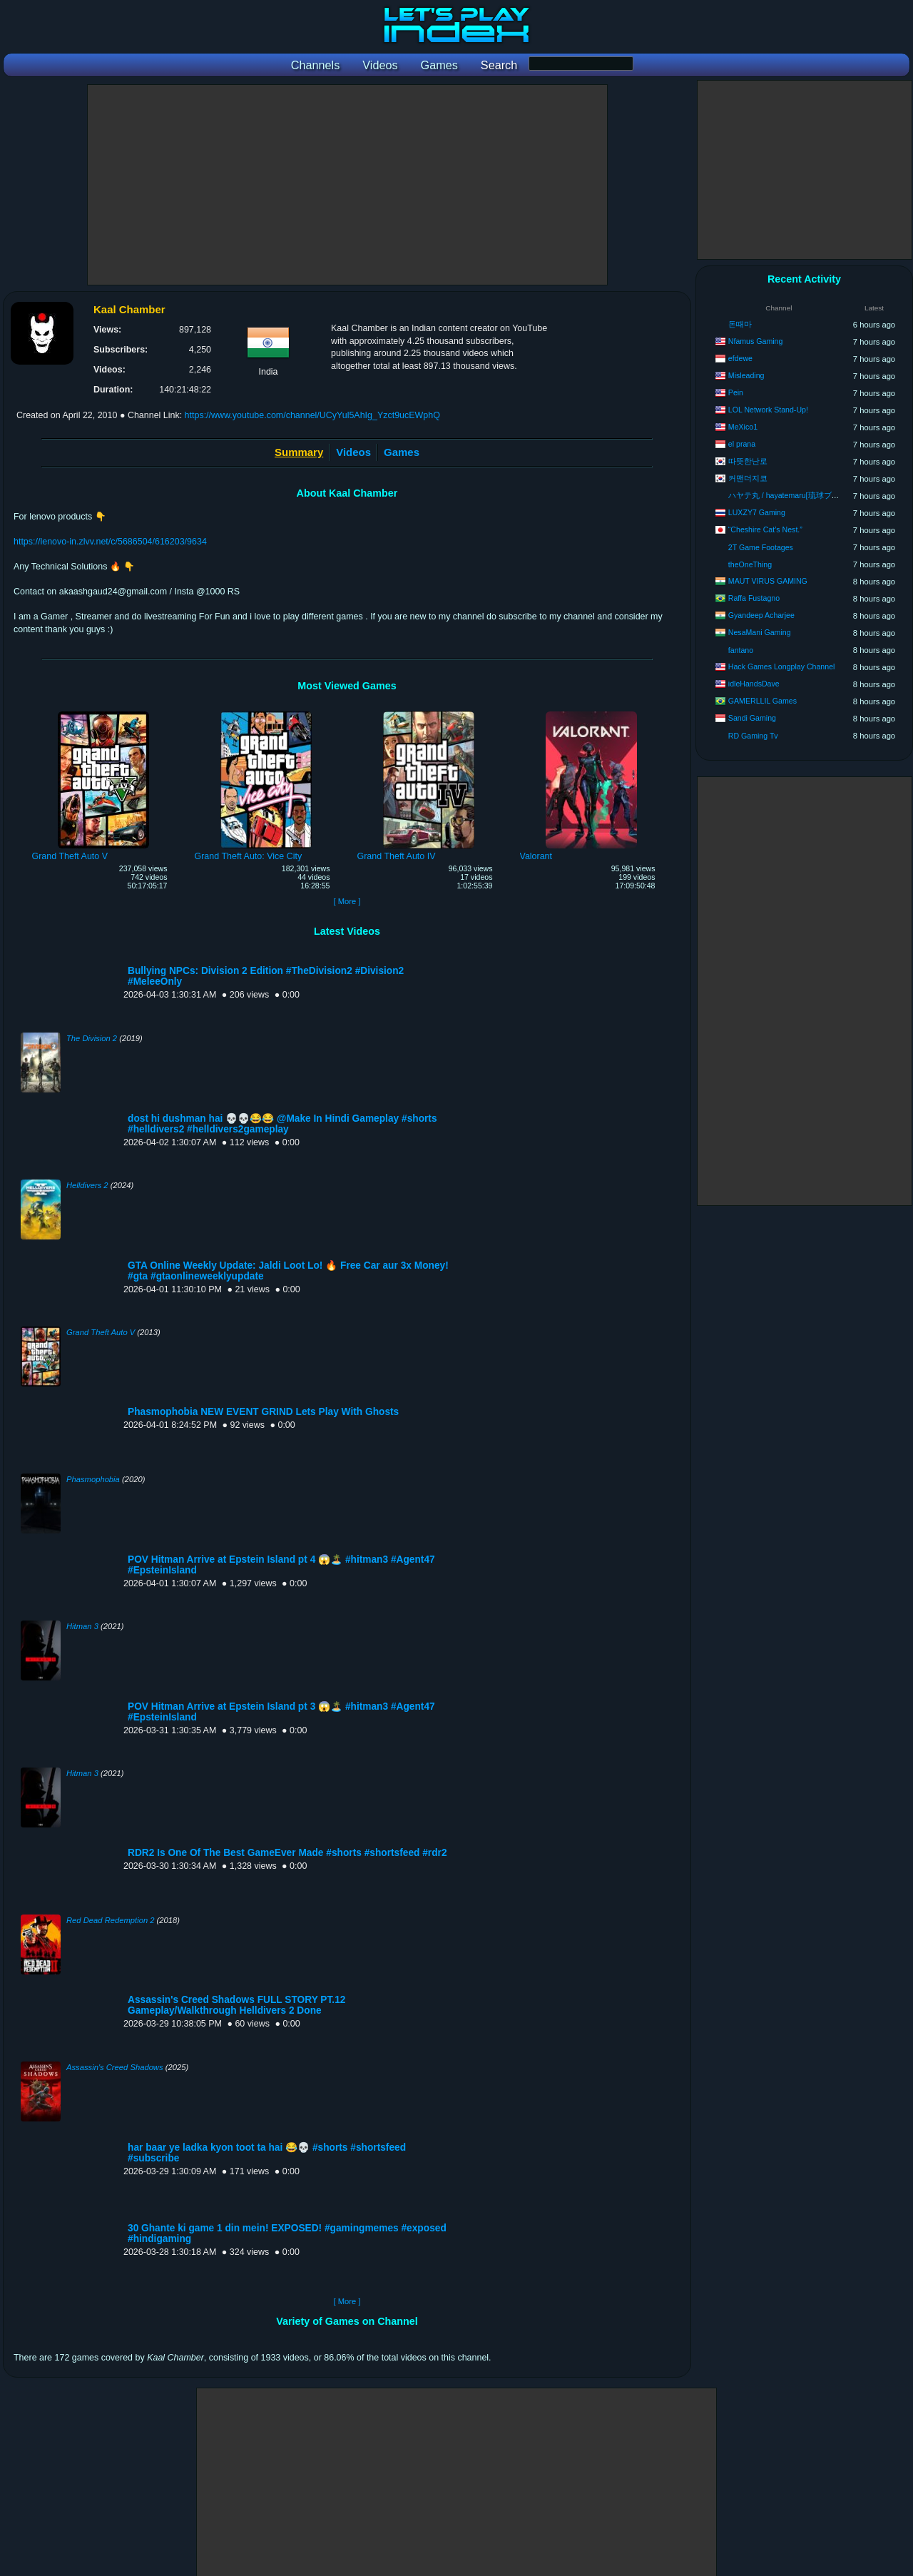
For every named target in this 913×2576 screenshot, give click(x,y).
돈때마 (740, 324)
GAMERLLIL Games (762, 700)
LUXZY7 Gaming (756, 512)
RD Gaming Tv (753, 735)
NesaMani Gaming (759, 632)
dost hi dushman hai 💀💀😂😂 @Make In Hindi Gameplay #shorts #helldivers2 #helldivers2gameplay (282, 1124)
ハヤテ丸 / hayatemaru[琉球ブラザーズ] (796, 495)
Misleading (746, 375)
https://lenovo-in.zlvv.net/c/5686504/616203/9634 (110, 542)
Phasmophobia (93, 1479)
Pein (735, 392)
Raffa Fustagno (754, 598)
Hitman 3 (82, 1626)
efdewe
■ ■ ■ ■ ■
WORK REQUIRED. Across the data, how many lines have the word "Gaming" in them? Respond with the number alone.

SOLUTION FOR THIS PROBLEM. 3